Je crois qu’il m’aimait parce que je lisais. Il y avait alors entre nous une connivence devant laquelle cédait son mauvais caractère, à tout le moins sa circonspection. Il s’installait à mes pieds ou sur ma table et ronronnait d’une affectueuse complicité littéraire. Moi, j’étais aux anges, je fondais, et il est de fait que les livres que j’avais alors sous les yeux bénéficiaient d’un attrait, d’un charme, d’une plus-value dont étaient privés les ouvrages que j’avais entre les mains quand il ne m’assistait pas, ou de trop loin, dans mes lectures. De cette manière, mon chat aura beaucoup influé sur mes jugements.
Et même sur mes choix. Venait-il à se coucher sur le volume ouvert qu’il était manifeste qu’il me déconseillait d’en poursuivre la lecture. Avait-il remarqué que je bâillais ? L’avait-il feuilleté la nuit précédente quand je dormais ? En vingt-trois années et demie de vie commune et de commerce partagé avec les livres, jamais il ne commit un impair, à savoir m’interrompre dans la lecture d’un ouvrage où je prenais du plaisir. Discernement et délicatesse. Il savait lire dans le regard d’un lecteur.
Comme tous les chats, curieux des paquets qui entraient dans la maison, il flairait les livres apportés par le facteur et les coursiers. Ayant remarqué qu’il négligeait certains pour se complaire avec d’autres, j’ai cru qu’il me donnait là un premier avis. Mais j’avais tort. Peut-être voulait-il voir jusqu’à quelles extrémités ma confiance en lui pouvait me conduire ? Si j’avais entériné ses choix à travers le papier d’emballage, je l’aurais certainement déçu. J’ai dit que c’était un chat très sérieux.
Et beau. Quoique né d’occurrences et de gouttières, il avait la classe d’une édition originale sur grand papier. Le poil blanc et gris sombre, il était haut sur pattes, costaud, et il se faufilait avec élégance entre les piles de livres. Il ne s’appelait pas Proust ou Montaigne mais, tout simplement, Rominet. Quand, à haute voix, je lisais une page qui m’enchantait, il ouvrait ses oreilles et ses pattes frémissaient (paru dans Le Journal du dimanche, 8 décembre 1996).

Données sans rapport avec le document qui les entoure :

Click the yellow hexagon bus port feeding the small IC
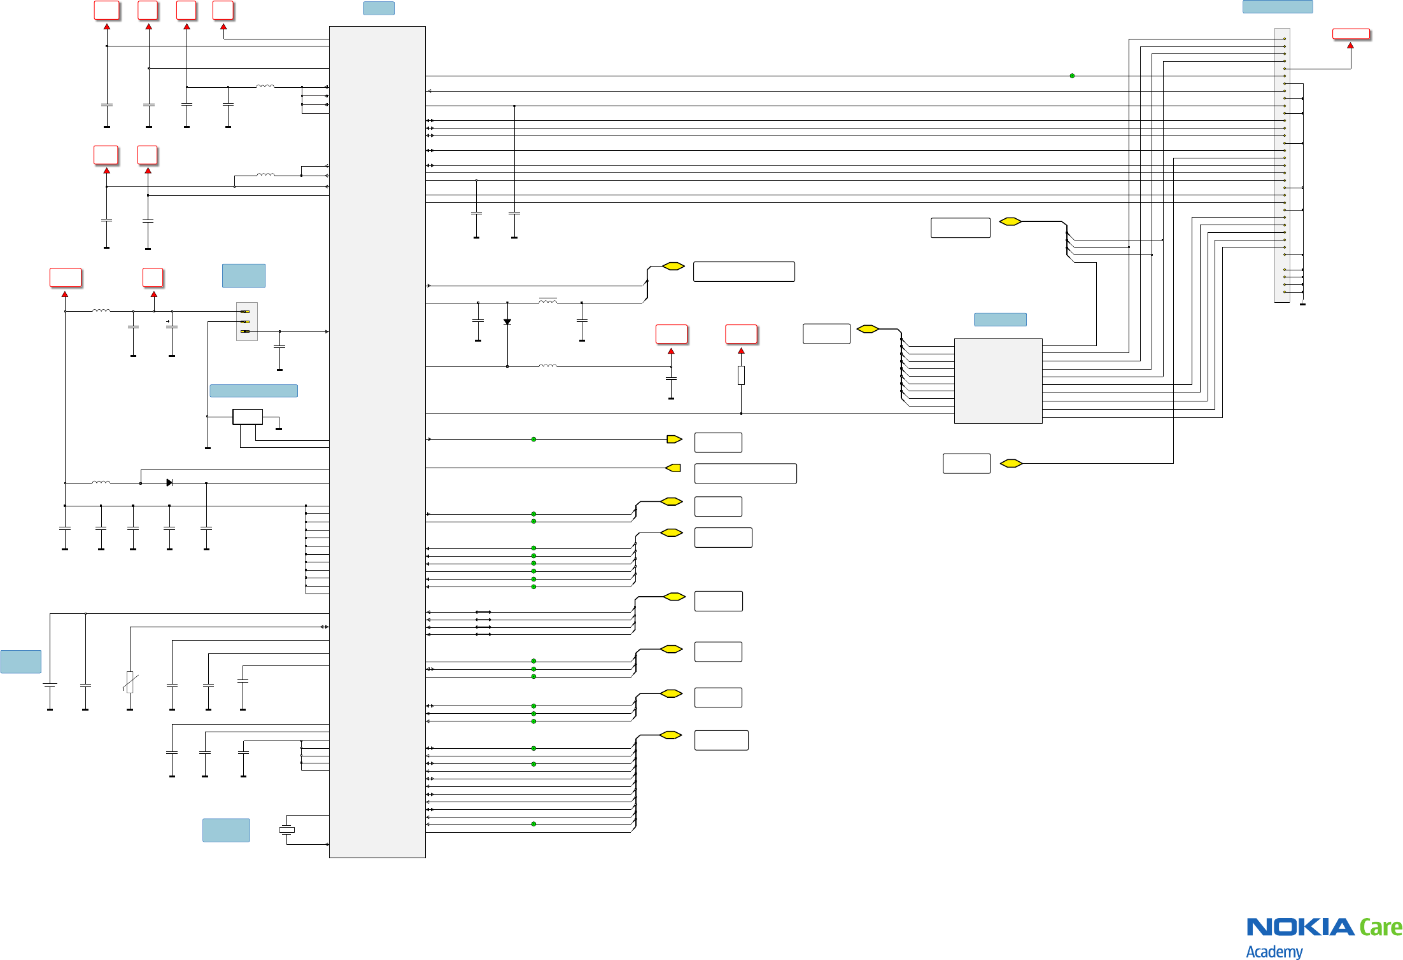This screenshot has height=960, width=1403. [868, 329]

« Marcel Aymé avait un chat qu’il adorait, qui venait sur son bureau réclamer des caresses pendant qu’il écrivait. Un jour qu’il avait un texte à finir, il a repoussé le chat. La bête est allée à la fenêtre, s’est jetée dans le vide et s’est tuée. Marcel me disait doucement : “Mon chat s’est suicidé.” Sans doute que le chat a simplement glissé, mais c’est tellement plus beau comme ça » (Yves Robert, Un homme de joie).